Friday, February 24, 2017

Jenkins and Continuous Integration

Jenkins is an open source tool which comes with built in plugin for continuous integration purpose. Jenkins primary functionality is to keep a track of version control system and to initiate build and monitor a build in case of any changes. Jenkins monitors the entire process and provides reports and alert notifications.

For using Jenkins we would require the source code repository (example Git repository, PVCS, SVN), a working build script (example Ant / Maven script), which is checked-in to the code repository.

Jenkins captures any build failures during integration stage, automatically generates build report notification for every code commit changes, sends notification to developers about build report success / failure, achieves continuous integration and test driven development. With simple steps, maven release project is automated. Jenkins comes with built in plugin for continuous integration like Maven 2 project, Amazon EC2, etc.
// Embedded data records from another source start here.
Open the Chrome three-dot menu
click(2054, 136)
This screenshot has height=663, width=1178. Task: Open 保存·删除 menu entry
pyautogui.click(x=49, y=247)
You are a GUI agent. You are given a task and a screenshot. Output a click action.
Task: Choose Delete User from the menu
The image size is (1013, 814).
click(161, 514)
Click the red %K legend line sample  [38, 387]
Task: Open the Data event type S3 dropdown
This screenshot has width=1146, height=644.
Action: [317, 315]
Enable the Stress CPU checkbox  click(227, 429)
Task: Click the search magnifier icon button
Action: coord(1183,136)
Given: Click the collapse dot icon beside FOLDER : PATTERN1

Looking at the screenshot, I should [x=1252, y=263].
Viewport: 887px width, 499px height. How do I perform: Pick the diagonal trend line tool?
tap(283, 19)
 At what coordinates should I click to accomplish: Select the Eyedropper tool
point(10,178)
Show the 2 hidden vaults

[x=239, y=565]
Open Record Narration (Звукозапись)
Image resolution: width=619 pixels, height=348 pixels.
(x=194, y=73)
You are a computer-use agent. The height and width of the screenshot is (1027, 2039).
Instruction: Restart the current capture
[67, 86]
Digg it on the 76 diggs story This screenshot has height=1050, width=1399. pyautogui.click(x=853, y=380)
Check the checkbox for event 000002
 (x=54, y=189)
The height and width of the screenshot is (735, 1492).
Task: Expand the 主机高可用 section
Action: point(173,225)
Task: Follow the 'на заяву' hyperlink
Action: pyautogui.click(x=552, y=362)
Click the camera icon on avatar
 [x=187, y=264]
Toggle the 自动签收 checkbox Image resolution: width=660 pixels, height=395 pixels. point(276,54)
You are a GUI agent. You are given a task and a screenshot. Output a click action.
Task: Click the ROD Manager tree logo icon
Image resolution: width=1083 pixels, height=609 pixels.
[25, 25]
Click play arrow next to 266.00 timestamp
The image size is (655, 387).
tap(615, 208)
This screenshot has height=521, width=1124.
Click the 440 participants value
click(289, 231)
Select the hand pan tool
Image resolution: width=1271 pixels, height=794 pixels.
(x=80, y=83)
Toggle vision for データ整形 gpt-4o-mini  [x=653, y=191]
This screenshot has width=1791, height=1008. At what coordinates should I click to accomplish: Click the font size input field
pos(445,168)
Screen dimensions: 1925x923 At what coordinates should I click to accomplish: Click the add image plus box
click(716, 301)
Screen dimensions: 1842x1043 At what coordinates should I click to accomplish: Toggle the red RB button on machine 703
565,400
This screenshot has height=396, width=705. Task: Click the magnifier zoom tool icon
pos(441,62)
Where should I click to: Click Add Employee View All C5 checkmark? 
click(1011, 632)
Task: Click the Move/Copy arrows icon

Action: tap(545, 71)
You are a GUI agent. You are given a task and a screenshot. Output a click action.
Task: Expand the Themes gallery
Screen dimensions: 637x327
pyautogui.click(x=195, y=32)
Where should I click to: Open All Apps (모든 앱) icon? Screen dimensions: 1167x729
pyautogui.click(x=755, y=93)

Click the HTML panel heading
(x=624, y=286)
Jenkin is mainly integrated with two components, version control repositories like GIT, SVN and build tools like Ant, Maven.

Within Jenkins, builds can be triggered by source code management commits, can be triggered after completion of other builds, can be scheduled to run at specified time, or by manual build requests

In order for Jenkins to do a clean build, it’s advised that developer perform a successful clean install on local machine with all unit tests successful. Only then the code changes must be checked into the code repository.

In case a Jenkins build failure, open the console output for the build and debug to see if any file changes were missed. If not able to find the issue that way, then clean and update your local workspace to replicate the problem and try to resolve it.